With the “Keep the Wreath Red” program, the wreaths remain lighted 24 hours a day during the holiday season. If a fire occurs that is determined to be the result of a holiday decoration, the fire station replaces one red bulb in the wreath with a white bulb. The hope is the wreath will serve as a constant reminder to practice fire safety during the holiday season.

Kinsale Contracting Group Inc. suggests following these simple winter and holiday safety tips to keep your home and family fire safe:

  • Test smoke alarms. Make sure batteries are fresh and place smoke alarms in the kitchen, laundry room and in bedrooms.
  • Have your furnace checked. It is worth the money to hire a professional to inspect and service your furnace once a year.
  • Have your chimneys and vents checked. Fireplaces produce creosote which can ignite.

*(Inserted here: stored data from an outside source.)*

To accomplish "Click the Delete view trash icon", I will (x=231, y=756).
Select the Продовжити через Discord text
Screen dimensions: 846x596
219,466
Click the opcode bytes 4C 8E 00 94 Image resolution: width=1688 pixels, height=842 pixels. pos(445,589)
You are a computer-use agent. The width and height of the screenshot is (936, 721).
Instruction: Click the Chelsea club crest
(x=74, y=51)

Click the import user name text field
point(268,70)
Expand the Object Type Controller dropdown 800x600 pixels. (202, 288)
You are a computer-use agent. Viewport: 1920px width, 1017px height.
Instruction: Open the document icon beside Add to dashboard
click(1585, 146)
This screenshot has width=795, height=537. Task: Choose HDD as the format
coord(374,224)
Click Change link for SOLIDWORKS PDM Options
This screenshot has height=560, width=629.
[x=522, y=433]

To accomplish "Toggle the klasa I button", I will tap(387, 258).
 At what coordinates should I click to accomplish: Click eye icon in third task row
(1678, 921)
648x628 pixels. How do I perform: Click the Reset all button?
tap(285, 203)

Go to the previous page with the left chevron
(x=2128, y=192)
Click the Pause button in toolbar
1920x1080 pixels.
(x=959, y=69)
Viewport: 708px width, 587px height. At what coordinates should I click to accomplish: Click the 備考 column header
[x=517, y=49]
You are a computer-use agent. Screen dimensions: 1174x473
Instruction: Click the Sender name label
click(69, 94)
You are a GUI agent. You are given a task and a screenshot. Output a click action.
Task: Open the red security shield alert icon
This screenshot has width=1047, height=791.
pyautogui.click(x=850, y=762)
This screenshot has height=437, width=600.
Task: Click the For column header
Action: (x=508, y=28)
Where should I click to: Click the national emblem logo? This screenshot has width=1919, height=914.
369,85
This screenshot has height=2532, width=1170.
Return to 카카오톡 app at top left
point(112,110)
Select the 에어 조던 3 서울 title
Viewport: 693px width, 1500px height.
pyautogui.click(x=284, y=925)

If you light fires frequently, you need a chimney sweep service once a year. When you burn wood, make sure it’s dry and seasoned so that it produces more flame and less smoke.
  • Cover the fireplace with a screen. Tempered glass or a metal screen helps protect sparks from leaving the fireplace. Even so, make sure that children and pets sit at least three feet away when you light a fire.
  • Beware of lighted candles. Candles can set the mood for relaxation, and that is how they get forgotten or knocked over by kids or pets. Light candles only when you are around to watch them and blow them out when you’re ready to leave the room.
  • Beware of space heaters. The name should give you a clue — space heaters need space. As with fireplaces, people and pets should not be allowed to sit any closer than three feet. Do not put space heaters near curtains, tablecloths or other fluttering fabrics. Make sure the space heaters you buy have automatic shut-offs before reaching dangerous temperatures.
  • Know how to put out kitchen fires quickly. Water does not help a grease fire, which can get out of control. Keep salt and baking soda on hand to sprinkle liberally on pan fires. Keep lids handy to put on top of pots and pans that get too hot.
  • Practice an escape route. Businesses have fire drills, your family should too. Teach your family to crawl to the nearest exit from every room. Show them how to drop and roll if their clothes were ever to catch on fire.
  • Store multiple fire extinguishers in different areas: Keep one under the kitchen sink and in the hall closet near the bedrooms. Make sure you use the correct setting: “A” for paper, wood and trash, “B” for grease and flammable liquids, “C” for small electrical fires.

In addition, there are some specific suggestions to prevent fires during the holidays:

  • Make sure a live Christmas tree doesn’t dry out. Needles on fresh trees should be green and hard to pull back from the branches, and the needles should not break if the tree has been freshly cut. The trunk should be sticky to the touch.
  • Do not place your tree close to a heat source, including a fireplace or heat vent. The heat will dry out the tree, causing it to be more easily ignited by heat, flame or sparks.
  • Never put tree branches or needles in a fireplace or woodburning stove. When the tree becomes dry, discard it promptly.
  • Inspect holiday lights each year for frayed wires, bare spots, gaps in the insulation, broken or cracked sockets, and excessive kinking or wear before putting them up. Use only lighting listed by an approved testing laboratory.
  • Do not link more than three light strands, unless the directions indicate it is safe. Connect strings of lights to an extension cord before plugging the cord into the outlet.
  • Ensure that all decorations are nonflammable or flame retardant and placed away from heat vents.
  • Do not block exits with trees or other holiday decorations. In the event of a fire, time is of the essence. A blocked entry/exit way puts you and your family at risk.
  • Avoid burning wrapping paper in the fireplace. Burning wrapping paper can result in a very large fire, throwing off dangerous sparks and embers that may result in a chimney fire.